"Budi Arman akan diperiksa sebagai saksi untuk tersangka FR (Kepala Divisi II PT Waskita Karya Fathor Rachman)," kata juru bicara KPK Febri Diansyah saat dikonfirmasi, Jakarta, Kamis, 21 Februari 2019.
Penyidik juga mengagendakan pemeriksaan terhadap Kepala Seksi Keuangan Proyek Tol Nusa Dua-Ngurah Rai-Benoa Paket 2 PT Waskita Karya, Ronny Nawantoro. Dia akan diperiksa sebagai saksi untuk tersangka yang sama.
Bagaimana tanggapan anda mengenai artikel ini?
Pada proses pengusutan kasus ini, tim penyidik telah menggeledah tiga lokasi selama dua hari berturut-turut. Lokasi pertama rumah Direktur Utama (Dirut) PT Jasa Marga Desi Arryani di kawasan Kebon Jeruk, Jakarta Barat. Desi diketahui pernah menjabat sebagai Direktur Operasi I PT Waskita Karya.
Dua lokasi lain yang ikut digeledah adalah kediaman dua pensiunan PNS Kementerian Pekerjaan Umum dan Perumahan Rakyat (PUPR) di kawasan Makasar, Jakarta Timur. Sejumlah dokumen yang diduga berkaitan dengan 14 proyek fiktif PT Waskita Karya disita penyidik dari tiga lokasi tersebut.

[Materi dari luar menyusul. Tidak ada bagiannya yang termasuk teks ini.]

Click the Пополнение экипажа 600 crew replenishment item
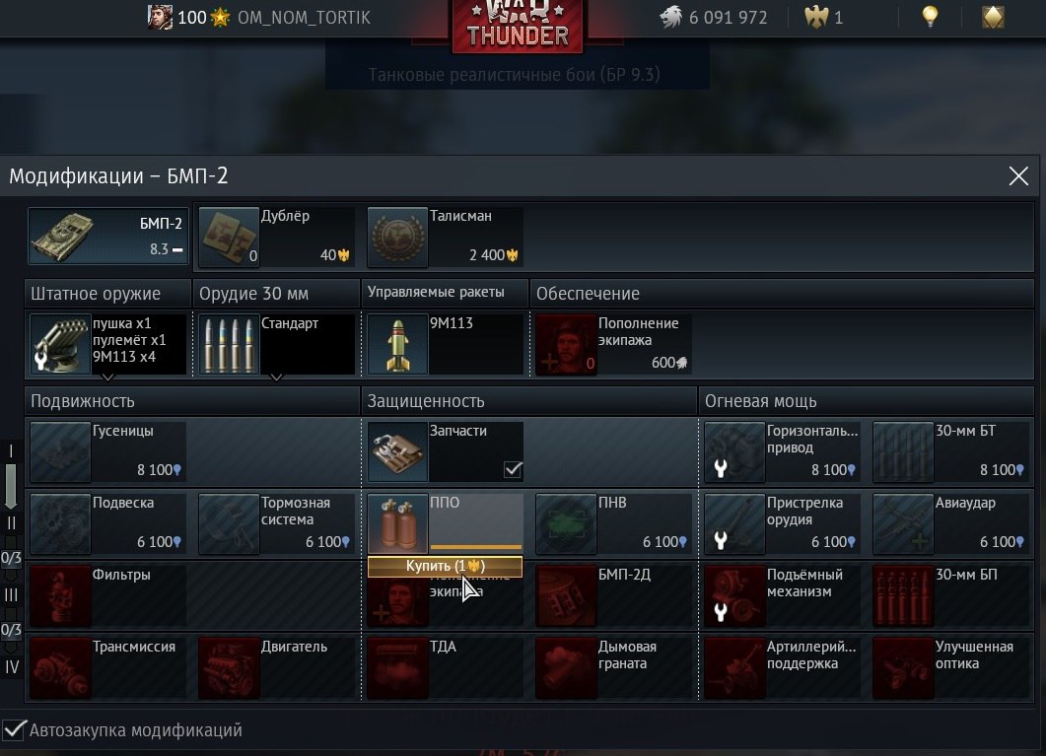1046x756 pixels. point(613,344)
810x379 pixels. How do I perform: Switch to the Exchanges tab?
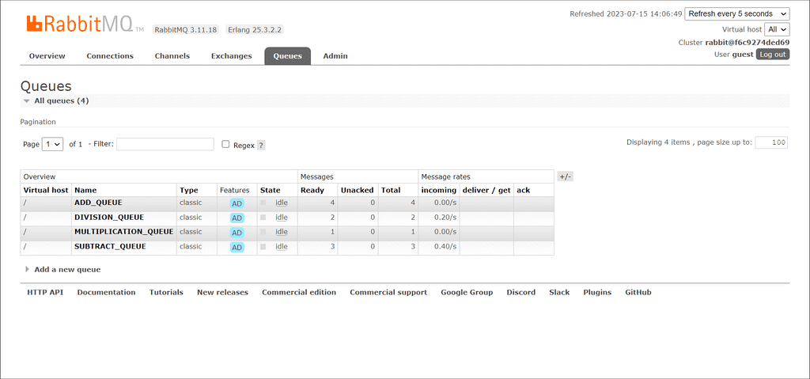click(231, 56)
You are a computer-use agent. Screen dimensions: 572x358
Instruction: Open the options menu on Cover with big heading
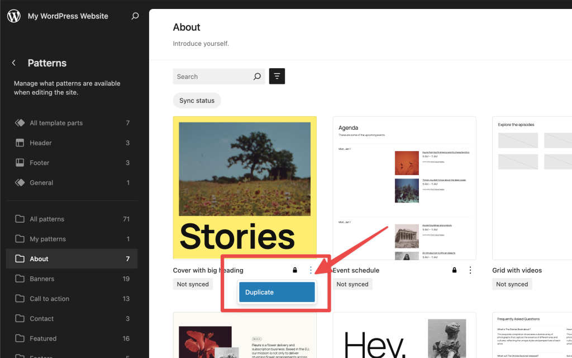(311, 270)
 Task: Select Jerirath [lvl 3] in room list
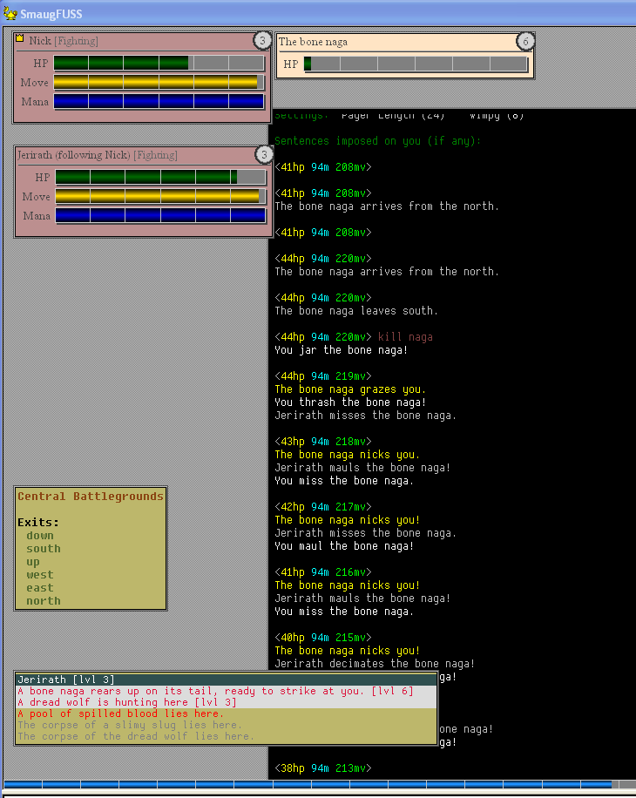point(66,680)
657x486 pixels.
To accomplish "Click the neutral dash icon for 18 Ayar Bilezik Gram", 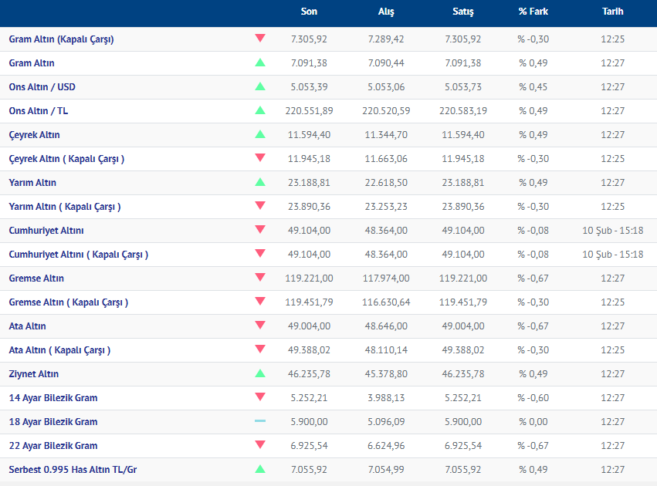I will click(x=259, y=421).
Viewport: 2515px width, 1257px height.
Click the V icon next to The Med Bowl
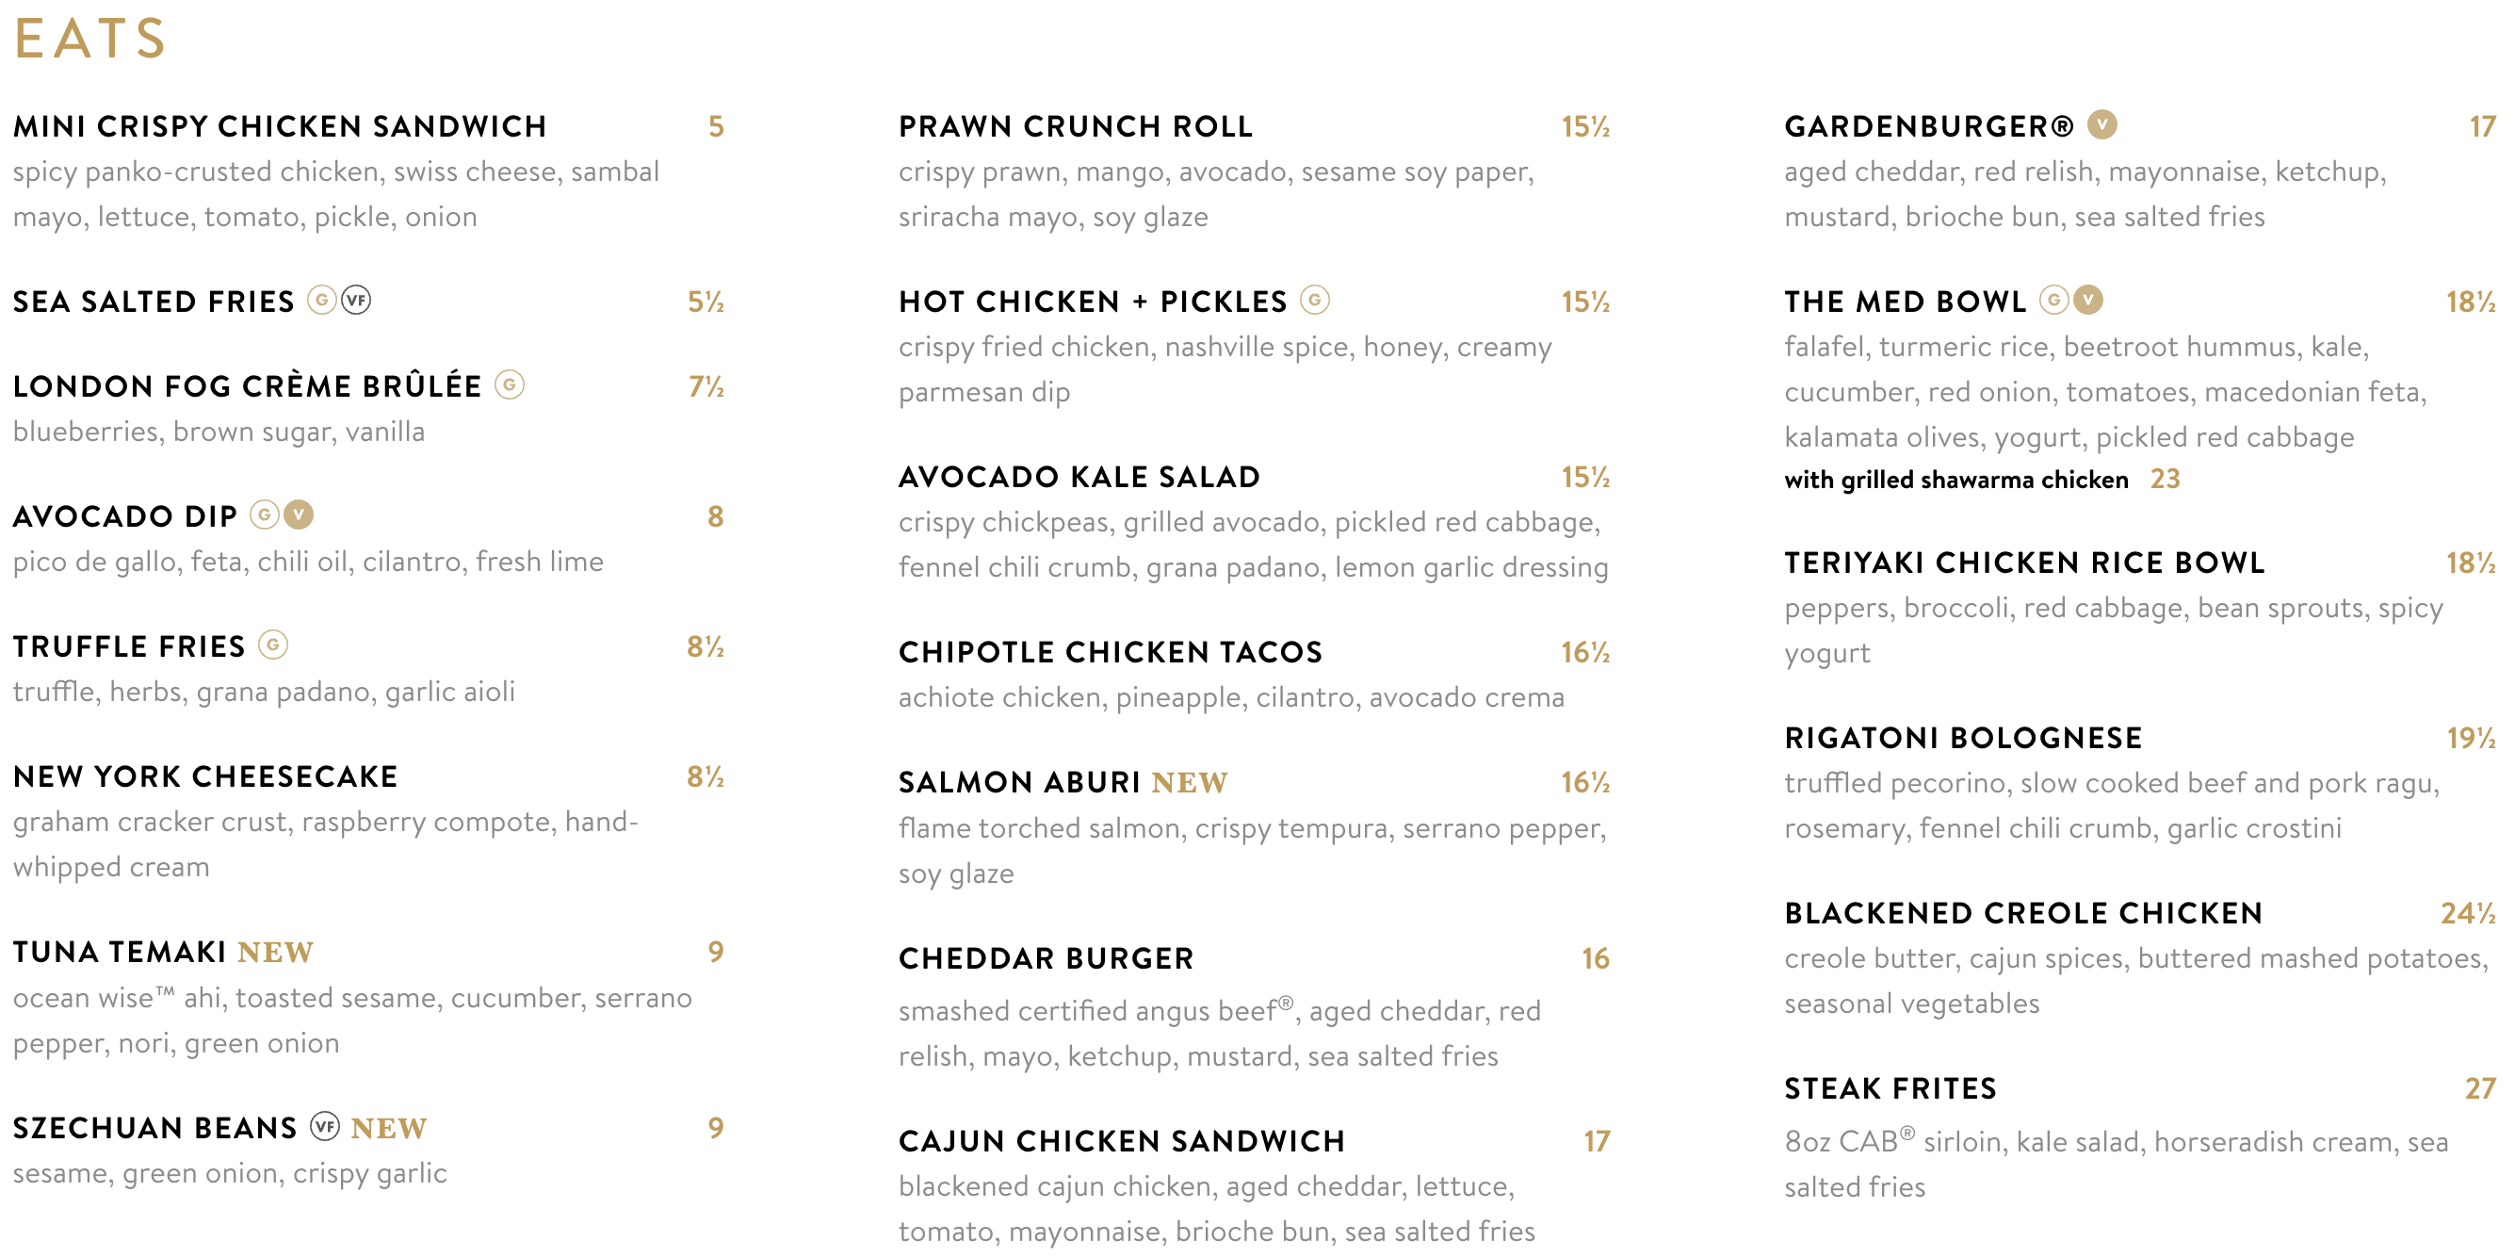[x=2088, y=299]
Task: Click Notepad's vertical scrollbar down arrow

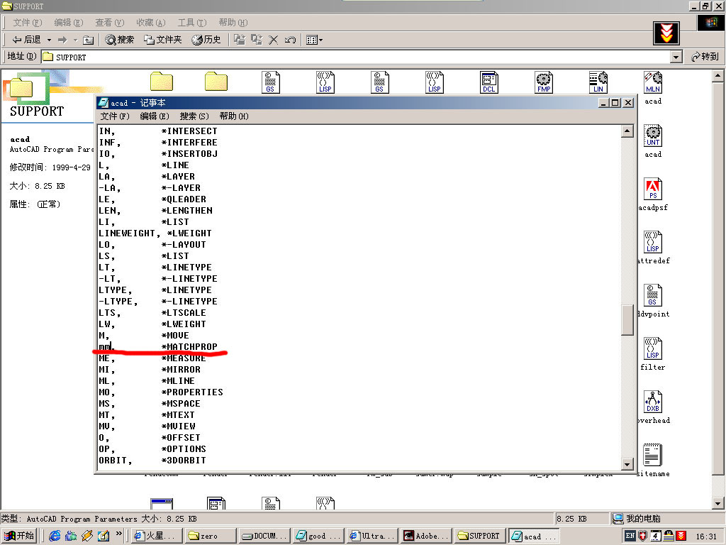Action: 627,464
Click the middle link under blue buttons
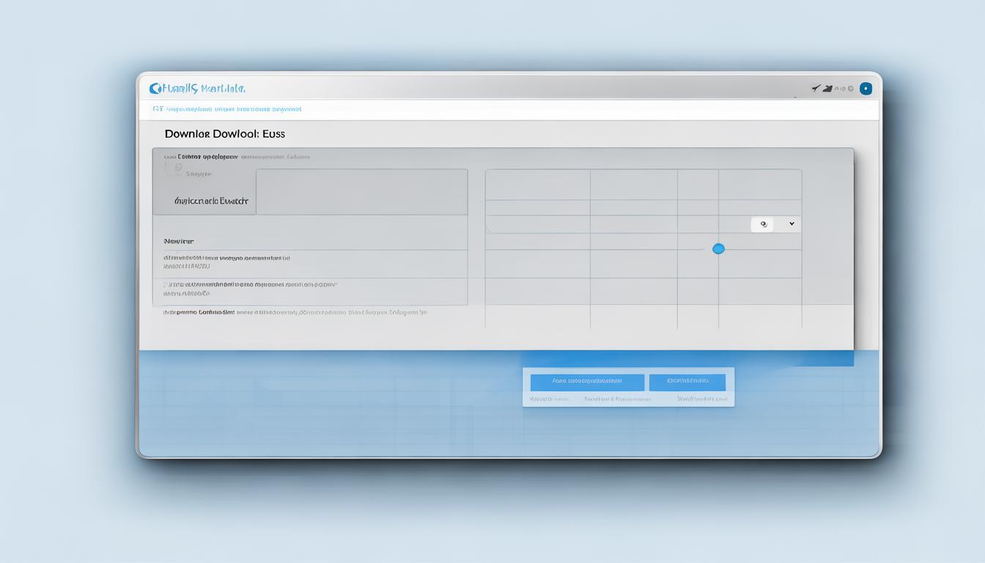 tap(617, 400)
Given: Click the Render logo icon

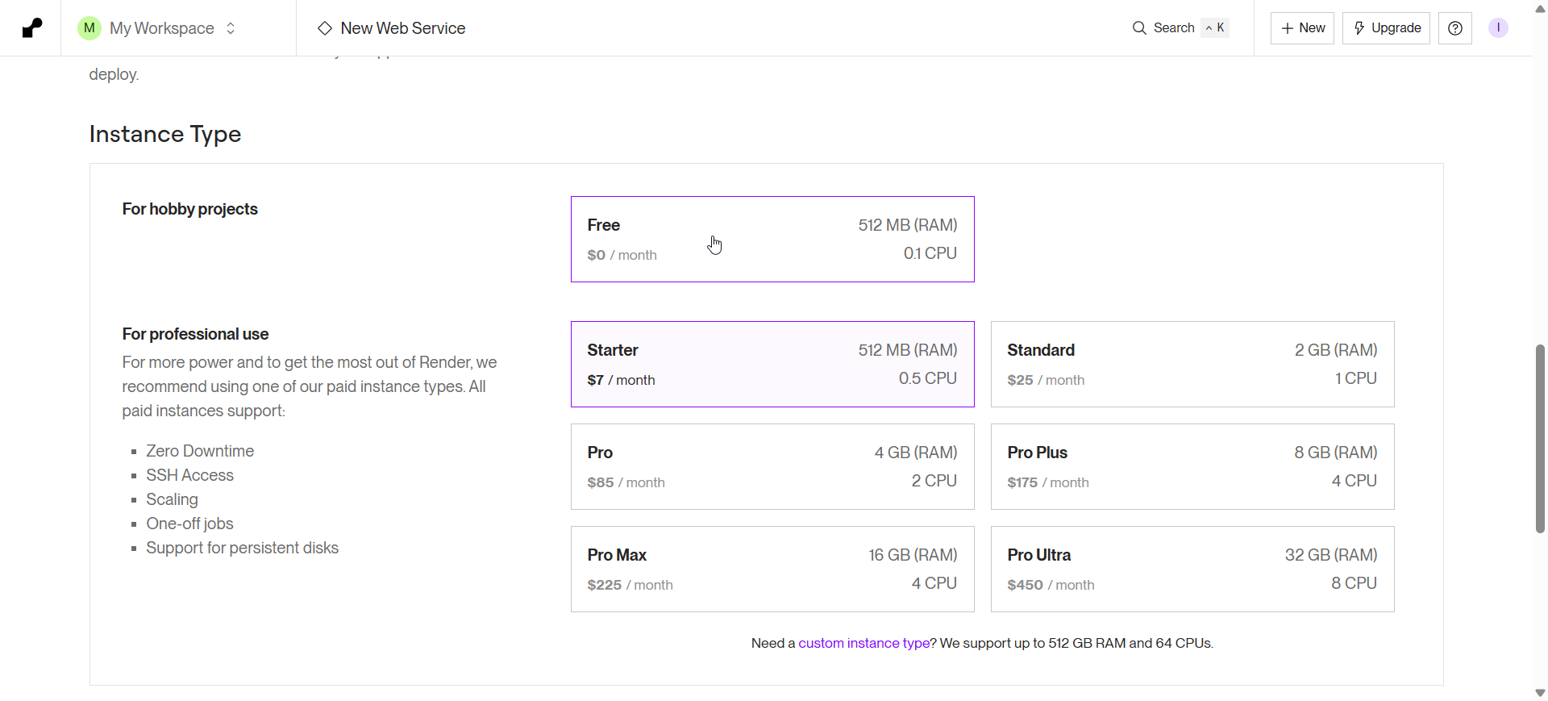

Dalam kasus ini, Fathor dan mantan Kepala Bagian Keuangan dan Risiko Divisi II PT Waskita Karya Yuly Ariandi Siregar diduga menunjuk sejumlah perusahaan subkontraktor untuk menggarap pekerjaan fiktif pada 14 proyek yang dikerjakan PT Waskita Karya. Proyek-proyek tersebut tersebar di Sumatra Utara, Banten, Jakarta, Jawa Barat, Bali, Kalimantan Timur, hingga Papua.
Proyek-proyek tersebut sebenarnya telah dikerjakan oleh perusahaan lainnya, tetapi tetap dibuat seolah-olah akan dikerjakan oleh empat perusahaan yang telah teridentifikasi. Diduga, empat perusahaan tersebut tidak melakukan pekerjaan sebagaimana yang tertuang dalam kontrak.
Baca: KPK Tetapkan Dua Pegawai PT Waskita Karya Sebagai Tersangka
Atas subkontrak pekerjaan fiktif ini, PT Waskita Karya selanjutnya membayar perusahaan subkontraktor tersebut. Setelah menerima pembayaran, perusahaan-perusahaan subkontraktor itu mengembalikan uang tersebut kepada sejumlah pihak, termasuk yang diduga digunakan untuk kepentingan pribadi, Fathor dan Ariandi.
Atas tindak pidana ini, keuangan negara menderita kerugian hingga Rp186 miliar. Perhitungan tersebut adalah jumlah pembayaran dari PT Waskita Karya kepada perusahaan-perusahaan subkontraktor pekerjaan fiktif tersebut.